Suhail was ripped from me in an instant. I lost sight of him, of Tom, of my entire party, and could spare no attention for anything other than trying to survive. The racing snow bore me along at terrifying speed. I floundered at what I hoped was an angle, trying to escape its current and keep myself near the surface. But which way was which? I had lost all track; I was only flailing, desperate, certain I would be buried and never found again.

Then my leg struck something, and pain flared white-hot at the impact. My fingers hit a solid surface, but it was gone before I could grab it. On and on I slid, so disoriented I wanted to retch, and then, at last, it stopped.

* * *

I woke buried in snow.

By purest chance, I had come to a halt with my hand in front of my face. Because of this, when I began to flail in panic, I did the most useful thing I could have done, under the circumstances: I compressed the snow, creating a pocket in front of my face.

I could not have been unconscious for long at all, or I would have suffocated. And although I did not realize it until later, I could not have been buried very deeply, or the snow would have been too firmly packed for me to create that pocket. Spittle trailed down my face; it ran sideways across my cheek, and I retained sufficient presence of mind to realize that the surface must lie in the other direction.

Clawing my way free of the snow felt like climbing out of my own grave—as it could easily have been. I was less than half a meter deep, I think, but even that weight was exceedingly difficult to move. Only the sheer animal panic of being trapped gave me the strength to drag myself out.

The wind was still howling, the snow still falling. I lurched upright and nearly bit through my tongue when I put weight on my left leg; the only reason it held was because I was too cold to feel the pain clearly. But I was alive, and that was more than I might have had.

Where were the others?

For once it was not a stubborn refusal to contemplate the worst that kept me from thinking about how they might be dead. I was concussed; I was hypothermic; I was not thinking at all clearly, though I had the delusion that I was entirely rational. Since I was not dead, I must not have gone over the eastern edge of the col; since I had not gone over the edge, I must have been swept down the western slope, which was the direction I had been trying to go to escape the avalanche. Therefore—by the logic of my addled brain—I must go uphill to find the others.

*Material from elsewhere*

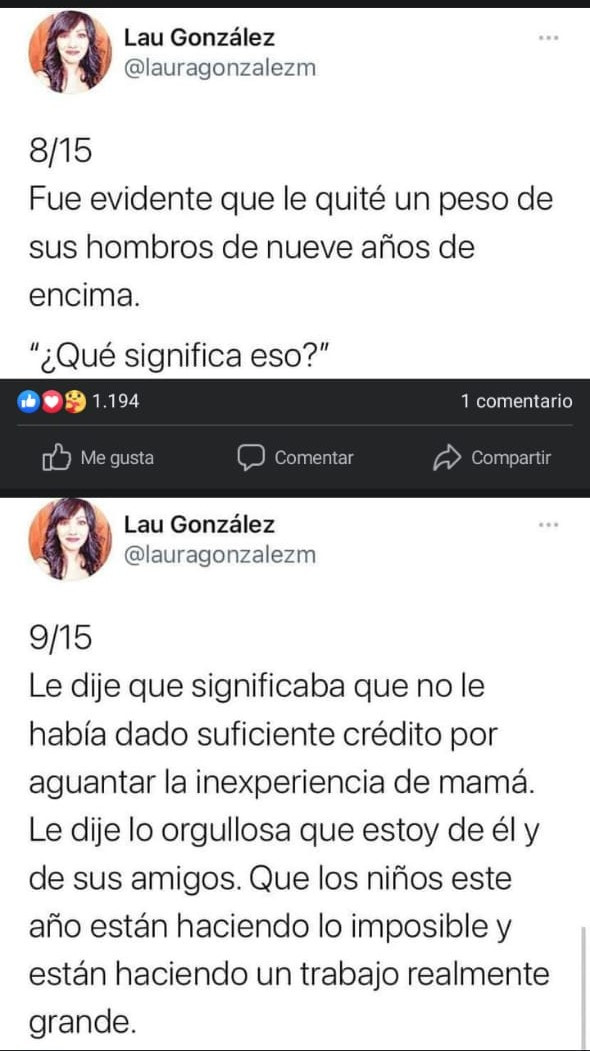Click the Me gusta thumbs-up icon
The image size is (590, 1051).
pos(56,458)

I set off, staggering in the snow.

The pain faded from my leg as I went. I was no longer shivering. I went on, up a small slope and down the other side; I stumbled onward, looking for the correct slope. The ground went down and down and down, not obliging me. I lost my footing and slid a good distance, and when I rose I didn’t know which way I was facing. The sky was much too dim for me to see anything clearly. I saw a spark of light ahead; that must be them. But then it went away, and I lurched in a circle, trying to find it again. This dizzied me, and I collapsed once more into the snow, which felt almost warm.

Just as my thoughts were fading, I saw them coming, and giggled in relief. I was all right. Suhail had found me. He and Tom and Jacob lifted me up and carried me to safety.